7. Dividends and Distributions. Any dividends or distributions that are or become payable with respect to any Non-Complying Shares Beneficially Owned by such Person shall be placed in a segregated account and shall not be paid to such Person on the applicable payment date. The amounts and property held in the segregated account shall be held for the benefit of any Permitted Transferee of such Non-Complying Shares or the Corporation. Such amounts and property shall be released to any Permitted Transferee upon the completion of a Transfer of such Non-Complying Shares in accordance with Section E(4) of this Article FOURTH, or to the Corporation upon the completion of a redemption of such Non-Complying Shares in accordance with Sections E(5) and E(6) of this Article FOURTH.
8. Distributions Upon Liquidation, Dissolution or Winding-Up. A Prohibited Owner shall not be entitled to receive distributions in respect of Non-Complying Shares in the event of any voluntary or involuntary liquidation, dissolution or winding up of or any distribution of the assets of the Corporation. That portion of the assets of the Corporation available for distribution in respect of Non-Complying Shares in such event shall be distributed as determined by the Board of Directors, and may, if so determined by the Board of Directors, be shared ratably with each other holder of Capital Stock entitled to receive such a distribution (determined based upon the ratio that the number of Non-Complying Shares of Capital Stock bears to the total number of shares of Capital Stock entitled to receive such a distribution then outstanding).

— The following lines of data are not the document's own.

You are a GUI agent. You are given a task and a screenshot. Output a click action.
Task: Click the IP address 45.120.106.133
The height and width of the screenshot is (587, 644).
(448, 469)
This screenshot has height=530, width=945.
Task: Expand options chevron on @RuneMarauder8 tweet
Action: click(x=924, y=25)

9. Voting. A Prohibited Owner shall have no voting rights with respect to Non-Complying Shares. Any vote by a Prohibited Owner with respect to Non-Complying Shares prior to the discovery by the Corporation that such shares of Capital Stock are Non-Complying Shares shall, to the full extent permitted by applicable law, be deemed rescinded and shall be void ab initio with respect to such Non-Complying Shares. However, in the event that the Corporation has already taken irreversible corporate action, including but not limited to effecting a merger, the creation and issuance of shares of Capital Stock, an amendment to this Amended and Restated Certificate of Incorporation, a sale of assets, or dissolution of the Corporation, then such vote by the Prohibited Owner with respect to Non-Complying Shares shall not be deemed rescinded.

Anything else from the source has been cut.